Problem statement
Starting at the line with "福星三码 (82, 1734)" and going on through the line with "百万赌王 (248, 1136)", reproduce each line in the records below exactly and nothing more.

Records from a dataset:

******

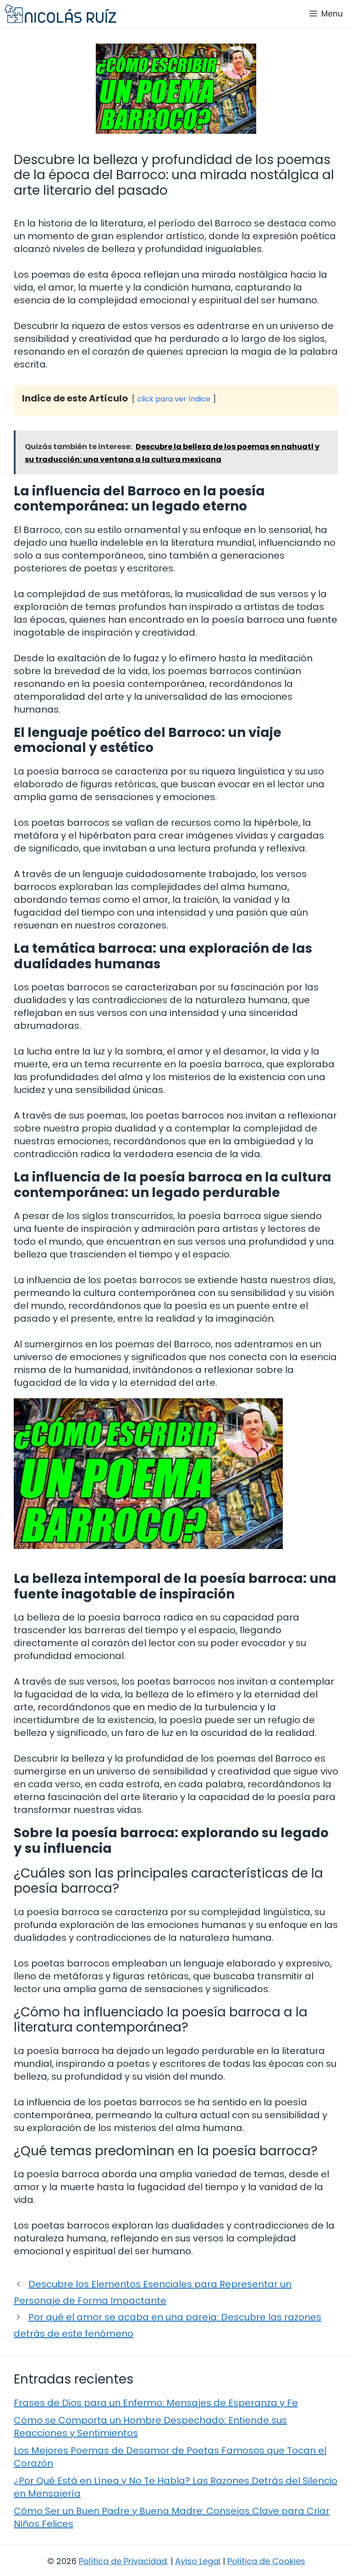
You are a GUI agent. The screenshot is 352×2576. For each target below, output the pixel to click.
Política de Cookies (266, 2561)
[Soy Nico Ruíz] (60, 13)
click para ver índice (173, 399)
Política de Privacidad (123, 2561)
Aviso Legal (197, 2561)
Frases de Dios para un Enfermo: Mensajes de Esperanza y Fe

******

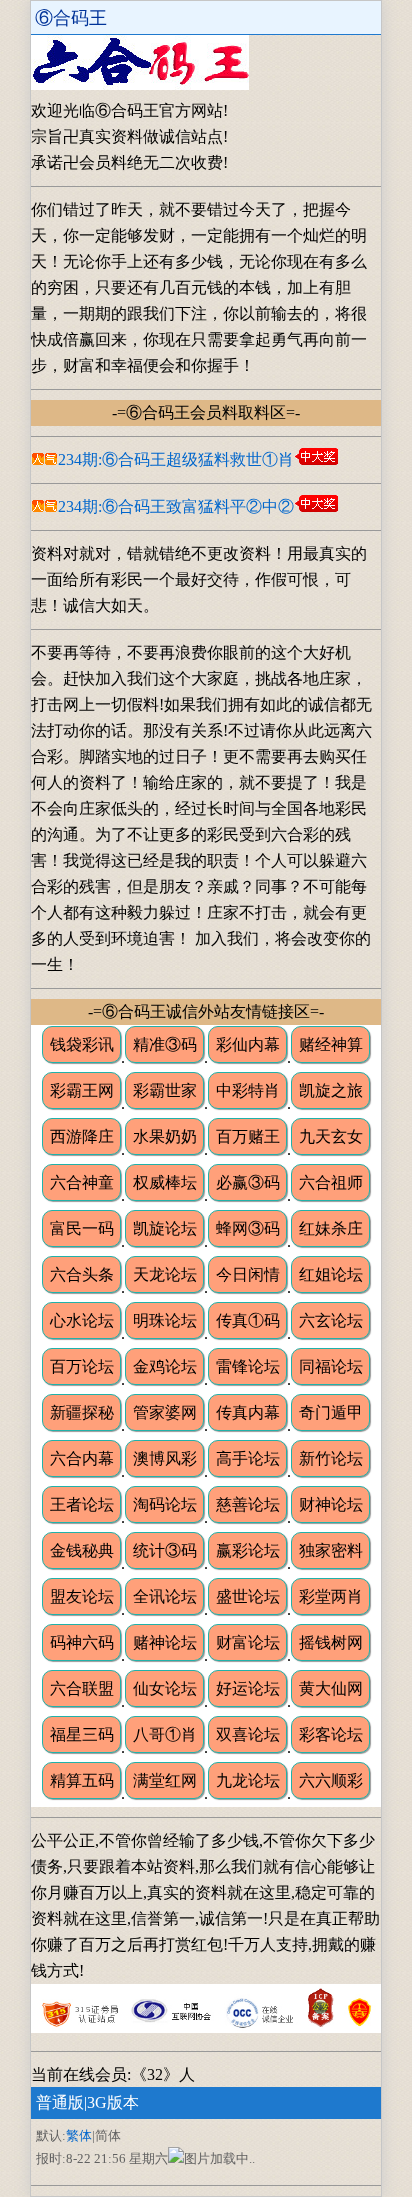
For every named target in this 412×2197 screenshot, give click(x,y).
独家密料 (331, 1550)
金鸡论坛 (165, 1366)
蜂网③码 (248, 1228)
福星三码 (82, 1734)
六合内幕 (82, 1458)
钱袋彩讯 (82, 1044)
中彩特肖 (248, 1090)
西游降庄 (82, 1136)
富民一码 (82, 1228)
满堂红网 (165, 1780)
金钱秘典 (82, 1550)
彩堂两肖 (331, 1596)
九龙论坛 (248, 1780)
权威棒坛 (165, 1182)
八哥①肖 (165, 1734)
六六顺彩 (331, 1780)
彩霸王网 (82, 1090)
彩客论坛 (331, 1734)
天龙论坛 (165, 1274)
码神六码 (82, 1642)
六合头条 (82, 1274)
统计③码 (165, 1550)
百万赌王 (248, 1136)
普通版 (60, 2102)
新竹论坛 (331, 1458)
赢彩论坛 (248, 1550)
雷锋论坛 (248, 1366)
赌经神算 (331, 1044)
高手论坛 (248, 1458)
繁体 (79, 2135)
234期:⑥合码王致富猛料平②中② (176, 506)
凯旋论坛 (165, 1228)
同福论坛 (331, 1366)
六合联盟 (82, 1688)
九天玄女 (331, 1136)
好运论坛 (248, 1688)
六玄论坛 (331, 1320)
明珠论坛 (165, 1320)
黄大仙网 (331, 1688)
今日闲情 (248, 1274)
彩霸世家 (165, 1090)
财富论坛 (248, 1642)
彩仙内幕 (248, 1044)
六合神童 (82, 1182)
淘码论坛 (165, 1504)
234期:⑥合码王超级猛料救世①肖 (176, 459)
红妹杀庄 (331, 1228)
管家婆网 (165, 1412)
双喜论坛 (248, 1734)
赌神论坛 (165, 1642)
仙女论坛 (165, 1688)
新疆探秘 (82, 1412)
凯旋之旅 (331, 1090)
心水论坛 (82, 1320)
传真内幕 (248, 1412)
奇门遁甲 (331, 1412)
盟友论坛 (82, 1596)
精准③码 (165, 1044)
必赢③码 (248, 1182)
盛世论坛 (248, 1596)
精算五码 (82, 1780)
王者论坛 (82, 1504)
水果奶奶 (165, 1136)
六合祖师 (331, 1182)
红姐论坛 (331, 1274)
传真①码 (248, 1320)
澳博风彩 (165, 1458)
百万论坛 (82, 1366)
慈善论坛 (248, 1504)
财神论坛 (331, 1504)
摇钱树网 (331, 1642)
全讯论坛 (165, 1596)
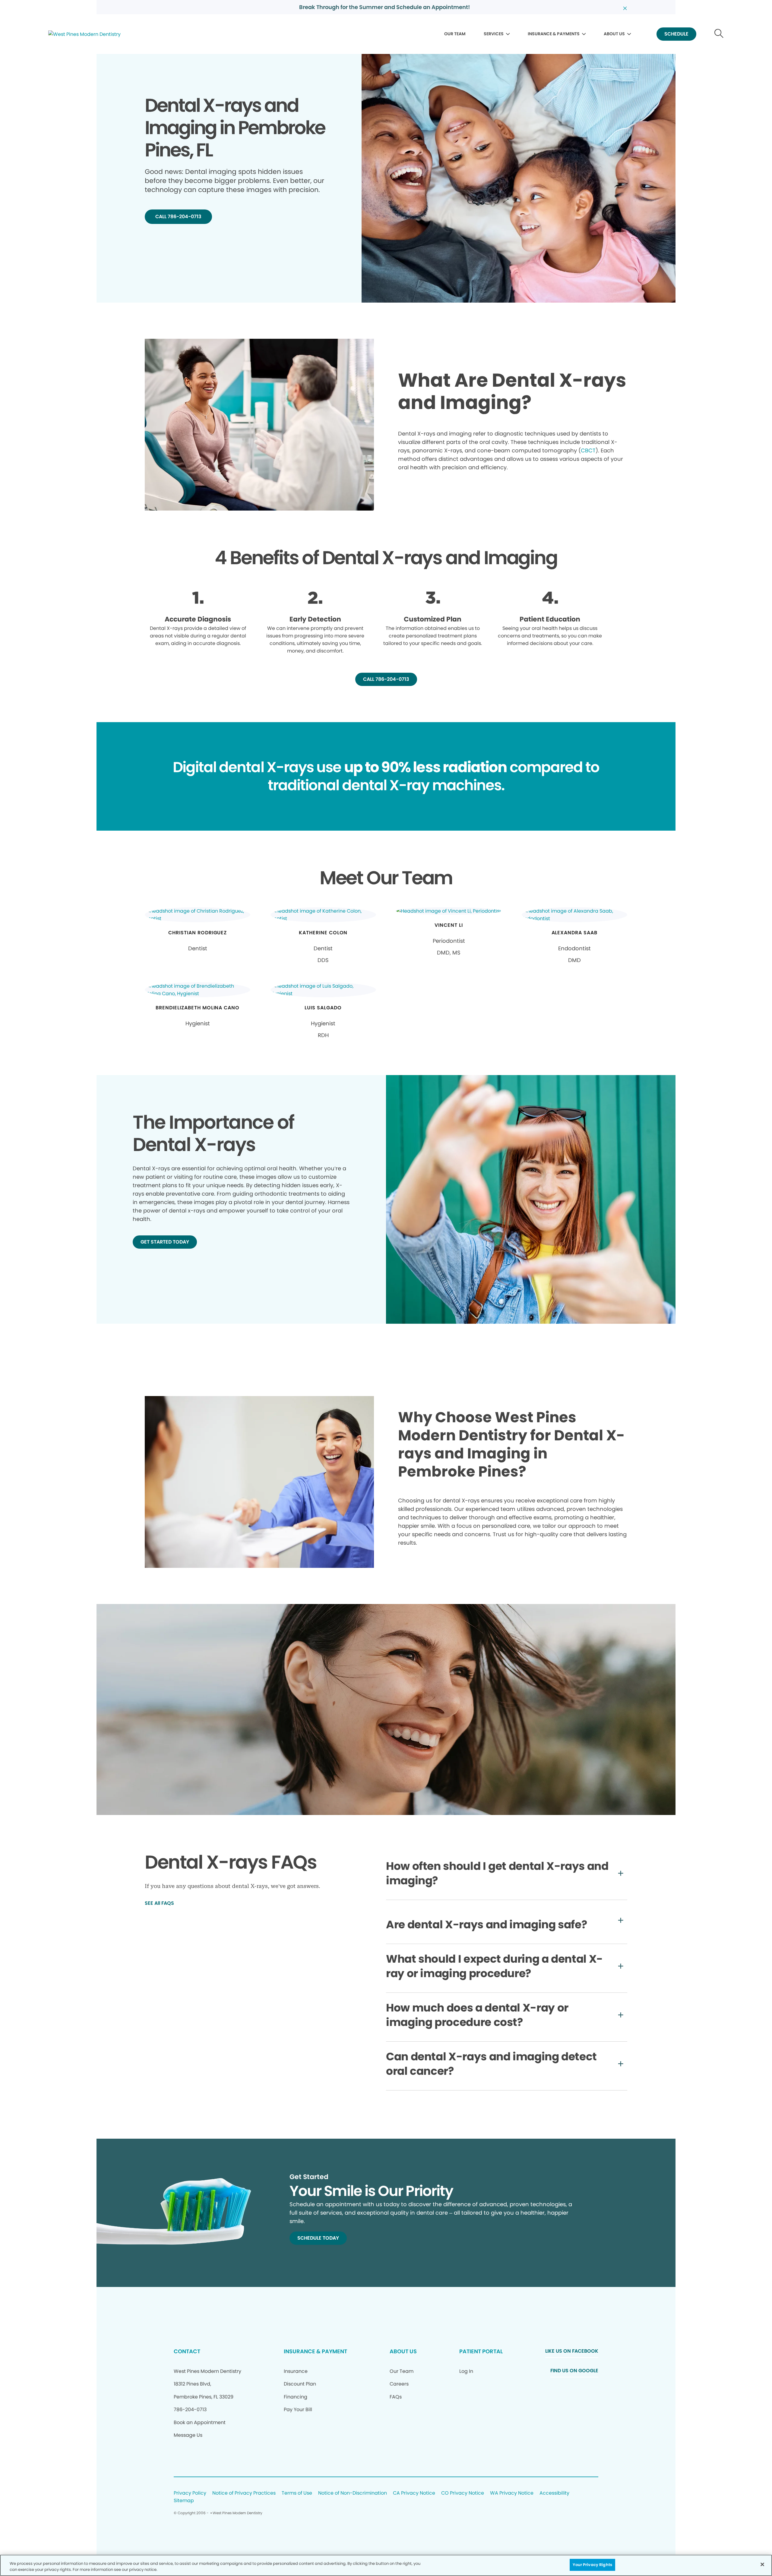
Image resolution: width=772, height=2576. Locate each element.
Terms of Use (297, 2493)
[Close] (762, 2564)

******

Written reply
福星三码 (82, 1734)
六合内幕 (82, 1458)
钱袋彩讯 (82, 1044)
中彩特肖 (248, 1090)
西游降庄 (82, 1136)
富民一码 (82, 1228)
满堂红网 (165, 1780)
金钱秘典 (82, 1550)
彩堂两肖 (331, 1596)
九龙论坛 (248, 1780)
权威棒坛 (165, 1182)
八哥①肖 (165, 1734)
六六顺彩 (331, 1780)
彩霸王网 (82, 1090)
彩客论坛 (331, 1734)
天龙论坛 (165, 1274)
码神六码 (82, 1642)
六合头条 (82, 1274)
统计③码 (165, 1550)
百万赌王 (248, 1136)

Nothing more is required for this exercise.